I am grateful to the House for passing such a bill last year. And this year, this year, I am eager to help advance the bipartisan effort in the Senate. I know there have been questions about whether we can afford such changes in a tough economy. I know that there are those who disagree with the overwhelming scientific evidence on climate change. But … But, here’s the thing: Even if you doubt the evidence, providing incentives for energy efficiency and clean energy are the right thing to do for our future – because the nation that leads the clean energy economy will be the nation that leads the global economy. America must be that nation.
And, for comparison, the similar passages from Obama’s 2009 speech:
We know the country that harnesses the power of clean, renewable energy will lead the 21st century. And yet, it is China that has launched the largest effort in history to make their economy energy efficient. We invented solar technology, but we’ve fallen behind countries like Germany and Japan in producing it. New plug-in hybrids roll off our assembly lines, but they will run on batteries made in Korea.
Well I do not accept a future where the jobs and industries of tomorrow take root beyond our borders – and I know you don’t either. It is time for America to lead again.
Thanks to our recovery plan, we will double this nation’s supply of renewable energy in the next three years. We have also made the largest investment in basic research funding in American history – an investment that will spur not only new discoveries in energy, but breakthroughs in medicine, science and technology.
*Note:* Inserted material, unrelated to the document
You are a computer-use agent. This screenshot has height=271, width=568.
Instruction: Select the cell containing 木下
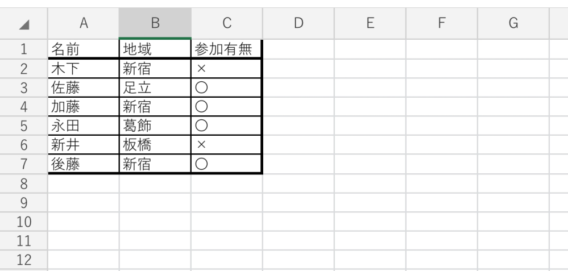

We will soon lay down thousands of miles of power lines that can carry new energy to cities and towns across this country. And we will put Americans to work making our homes and buildings more efficient so that we can save billions of dollars on our energy bills.
But to truly transform our economy, protect our security and save our planet from the ravages of climate change, we need to ultimately make clean, renewable energy the profitable kind of energy. So I ask this Congress to send me legislation that places a market-based cap on carbon pollution and drives the production of more renewable energy in America. And to support that innovation, we will invest $15 billion a year to develop technologies like wind power and solar power; advanced biofuels, clean coal and more fuel-efficient cars and trucks built right here in America.
As for our auto industry, everyone recognizes that years of bad decision-making and a global recession have pushed our automakers to the brink. We should not, and will not, protect them from their own bad practices. But we are committed to the goal of a re-tooled, re-imagined auto industry that can compete and win. Millions of jobs depend on it. Scores of communities depend on it. And I believe the nation that invented the automobile cannot walk away from it.
None of this will come without cost, nor will it be easy. But this is America. We don’t do what’s easy. We do what is necessary to move this country forward.